Luhrmann and Butler dove into preparations head-on. About a month after casting him, the director accompanied his leading man down to the historic RCA Studio B in Nashville, Tennessee where Elvis famously recorded over 200 songs. Other voices that have filled the space between those four walls include those of Dolly Parton, David Bowie, and as of recent, Austin Butler, who recorded music for the film therein.
“I was so nervous, and we were recording on actual equipment that Elvis recorded ‘Heartbreak Hotel’ on,” he remembers.

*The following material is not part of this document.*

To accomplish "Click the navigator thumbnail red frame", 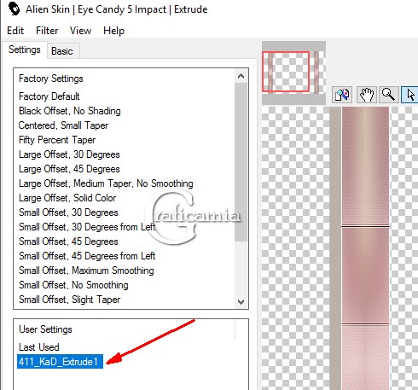I will click(286, 72).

Butler was told that the studio visit would be laid-back and playful, saying they’d just be recording one line or so at a time while workshopping the voice. “We got down there and it was not that at all,” he says, laughing somewhat sheepishly. “We were recording old school, where all the musicians—and these are the best musicians in the world; our guitar player had actually played guitar with Scotty Moore, who was Elvis’s guitar player—we were recording the entire song. And so that was how I cut my teeth in the recording studio.”
Butler’s general air when telling these stories is grateful and bewildered, in slight disbelief of his own life over the past few years. He is friendly and hesitant to complain, but I push him on the latter, saying surely the recording studio experience was a trying one.
To be fair, Butler had been warned by fellow actor (and one of his childhood idols) Leonardo DiCaprio, who famously worked with Luhrmann on the director’s Romeo + Juliet film, starring DiCaprio along with Claire Daines in the titular roles. “I had spoken to Leo before and he said, ‘Baz is gonna push you in ways you didn’t know somebody could,’” Butler recalls. “‘He’s gonna push you off balance and keep you off balance.’”
What really threw things off balance was the month of March 2020, which the world needed like Elvis needed a heart attack. Just days after they started filming, Butler’s co-star Tom Hanks, who plays Elvis’s troubled manager Colonel Tom Parker, became the first famous American to test positive for COVID-19. This was, of course, unsettling for everyone involved—or rather, the entire human population, but especially those like Butler who were living in the same building as Hanks in Australia.
“The producers set up this meeting with us and the top scientists in Australia, disease experts or something. The whole cast was there and I was next to Tom…they’re teaching us about the virus and telling us everything they knew at the time, and at a certain point, Tom leans over and he whispers to me. He goes, ‘If I get it, you’re getting it too.’ Two days later, he got it. We were about four days into filming.”
“It just seemed to collapse,” he says. They began booking flights back to the States for all the U.S. actors, besides Butler, who refused. “I said, you know, if I go back, I’m gonna lose momentum. I would rather stay, even if I have to pay for my own apartment in Australia and be there while nobody is there. So I stayed in Australia and it turned out to be six months that we shut down.”